You remember The Rifleman on TV.

If you were a kid in North America at the right time, you didn’t just watch it—you longed to have Chuck Connors adopt you, teach you to shoot straight, and perhaps escort you through adolescence with moral authority and a Winchester he could spin like a Dallas cheerleader. 

All the kids knew about Chuck’s rifle: a modified Winchester Model 1892 carbine with a loop lever. The series used a set screw in the trigger guard so Connors could fire rapidly when he worked the lever, which is what made that opening sequence unforgettable.  

Connors was big, brave, decent, and infallible. Or so I believed.

Then, when I was in my late twenties, I wrote a script called The Soda Cracker, and somehow this giant of my childhood read it and asked my agent to set up a meeting in the Valley on a Saturday.

I was so excited I could barely sleep. Before sun up I changed clothes several times, which is not something a man likes to admit, but hero worship does weird things to the wardrobe.

I must have looked in the mirror five times and thought: Don’t blow this. This is Chuck Connors. The man didn’t just save the day. He practically invented it.

I got to the meeting half an hour early, even with heavy traffic, and sat hiding in my car like a nervous jewel thief waiting for the bank to open.

Then he arrived.

He didn’t so much park as glide into the lot and head into a ritzy little café as if the laws of gravity and parking were merely advisory. I waited a decent interval, then followed him in and discovered that all my prepared lines had fled the scene.

A couple of waitresses were teasing him when I walked over and introduced myself.

“Hi, I’m Jaron.”

He turned, smiled, and said, “Great to meet you. You’ve got a hell of a script here. Where’d you learn to write like that?” Then with a wink, he said to one of the waitresses, “This guy is what Hollywood needs.”

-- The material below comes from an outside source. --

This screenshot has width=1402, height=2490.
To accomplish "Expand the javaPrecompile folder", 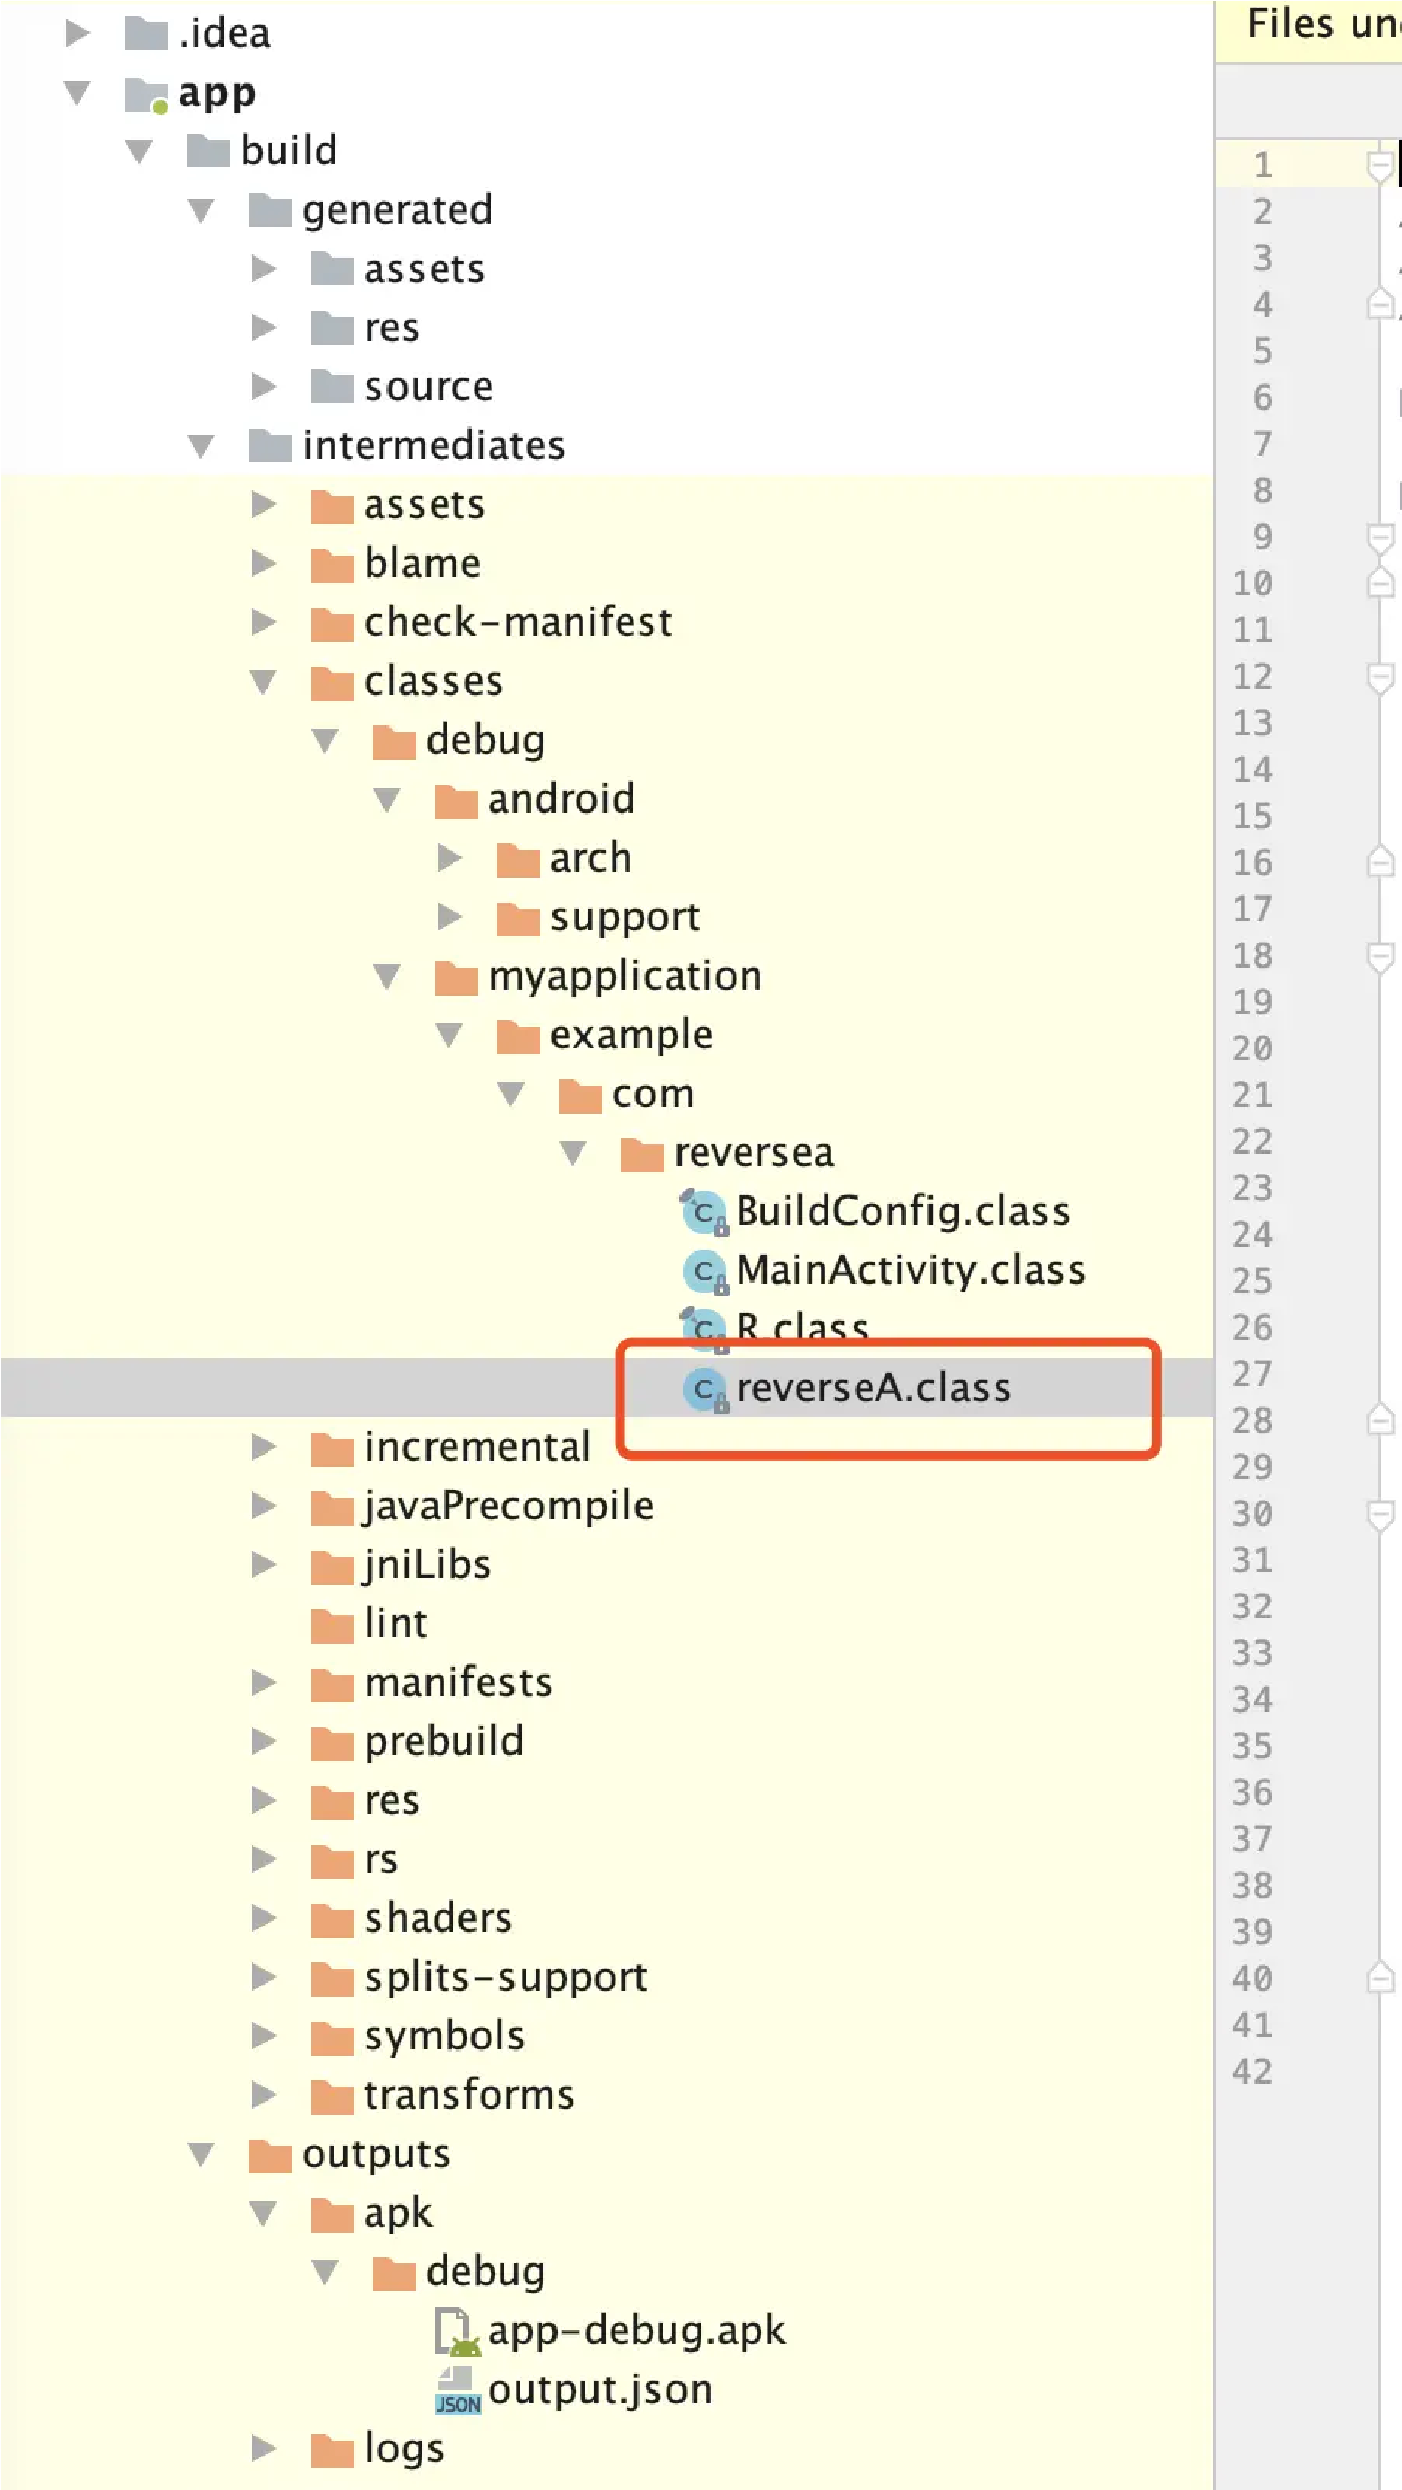I will (x=263, y=1506).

I had no idea what to say. I had very few heroes, and none of them had ever looked at me as if I might be the real thing.

And I could feel something else happening too. When one of the waitresses—I had just met—looked at me, there was the faint suggestion she might be thinking of getting to know me, simply because a giant had validated me. If Chuck had asked me for a free rewrite I would have nodded agreement, afraid to even look him in the eyes.

Then he shook my hand.

It wasn’t a handshake so much as a weather event. His fist swallowed my arm nearly to the elbow. He seemed about nine feet tall, with the kind of presence that made nearby furniture consider its options.

He asked how my drive had been. The warmth in his voice only deepened my conviction that he was one of the greatest actors in the world and an even greater man. He had played Luke McCain, after all. I more or less assumed he had higher morals than the Pope and would probably help old women across freeways.

He stood there smiling at me, so I asked how his drive had been.

“Great,” he said.

“How far did you have to come?”

“About twenty miles. I was in Westlake.”

“Oh,” I said, innocent as fresh snow. “What were you doing there?”

Without hesitation, he made a small but unmistakable gesture: one finger poking through the circle formed by his other hand, in and out, in and out — deliciously slow — while he grinned like a seven-year-old who had just liberated a cherry pie and blamed it on the dog.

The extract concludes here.